====== Excerpted passage ======
If and to the extent Bank shall at a later date be relieved of the restriction
on its ability to make any Prohibited Payment, then at such time Bank shall
promptly make payment of any such amounts to Executive.
15. Miscellaneous.
--------------
No provision of this Agreement may be modified, waived or discharged
unless such waiver, modification or discharge is agreed to in writing and signed
by Executive and such officer as may be designated by the Board. No waiver by
either party hereto at any time of any breach by the other party hereto of, or
compliance with, any condition or provision of this Agreement to be performed by
such other party shall be deemed a waiver of similar or dissimilar provisions or
conditions at the time or at any prior or subsequent time. The validity,
interpretation, construction and performance of this Agreement shall be governed
by the laws of the State of Connecticut without regard to its conflicts of law
principles. All references to sections of the Exchange Act or the Code shall be
deemed also to refer to any successor provisions to such sections. Any payments
provided for hereunder shall be paid net of any applicable withholding required
under federal, state or local law. The obligations of Bank and Executive under
this Agreement shall survive the expiration of this Agreement to the extent
necessary to give effect to this Agreement.
======
What this task involves: Reproduce the portion of the agreement excerpt word for word, starting with "If and to the" and going on through "amounts to Executive.".
====== Provided data ======
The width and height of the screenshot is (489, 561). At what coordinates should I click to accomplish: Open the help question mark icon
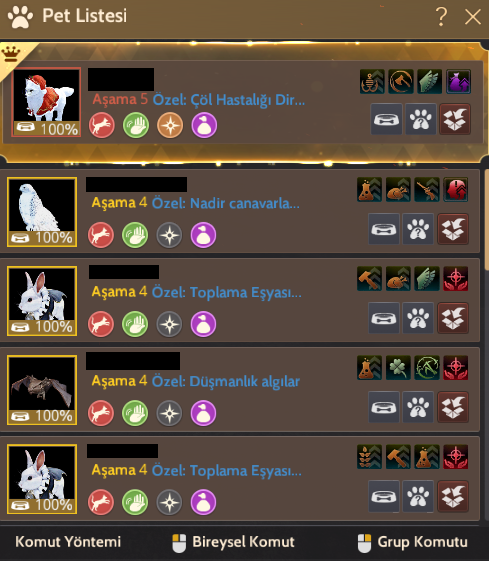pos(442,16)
======
====== Provided data ======
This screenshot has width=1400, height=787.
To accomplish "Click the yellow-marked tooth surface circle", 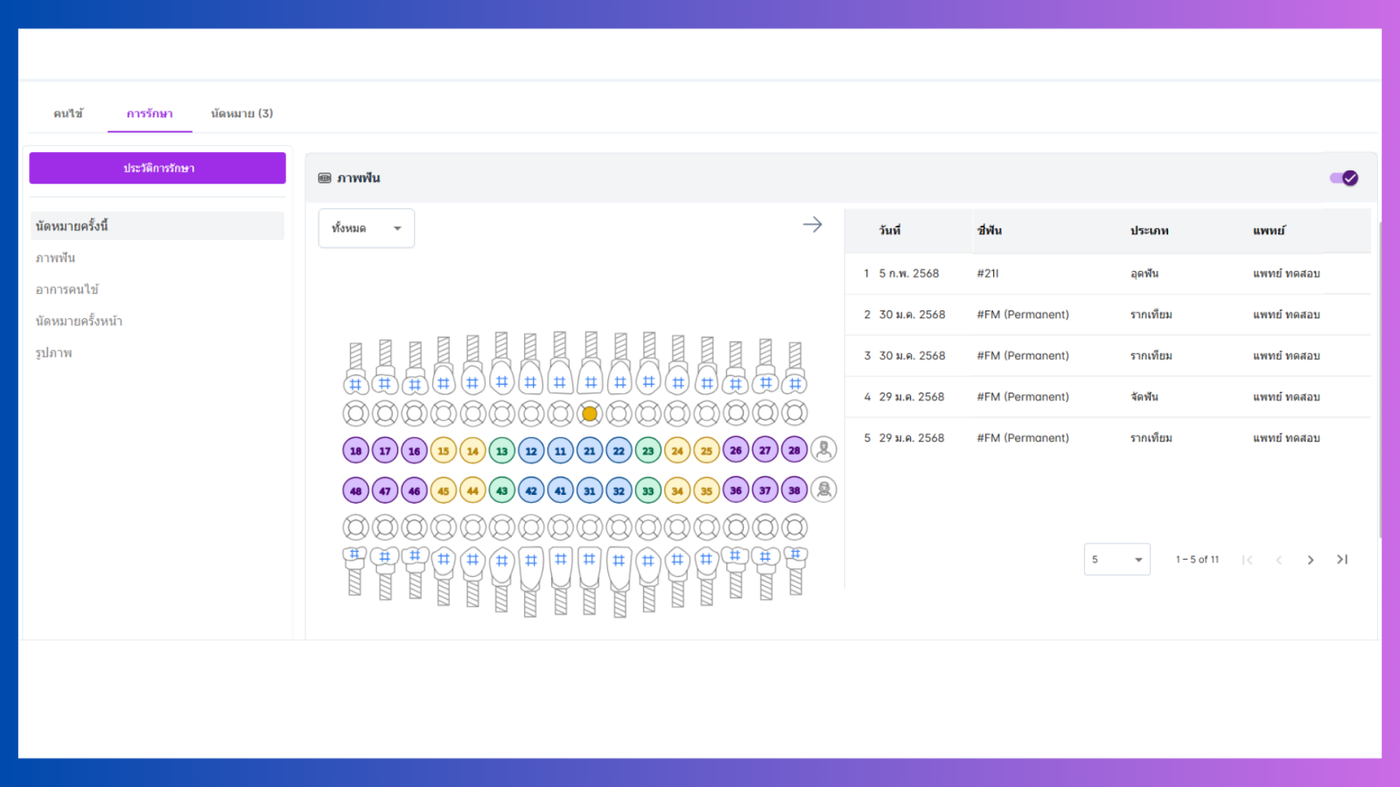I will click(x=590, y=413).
======
Response:
If and to the extent Bank shall at a later date be relieved of the restriction
on its ability to make any Prohibited Payment, then at such time Bank shall
promptly make payment of any such amounts to Executive.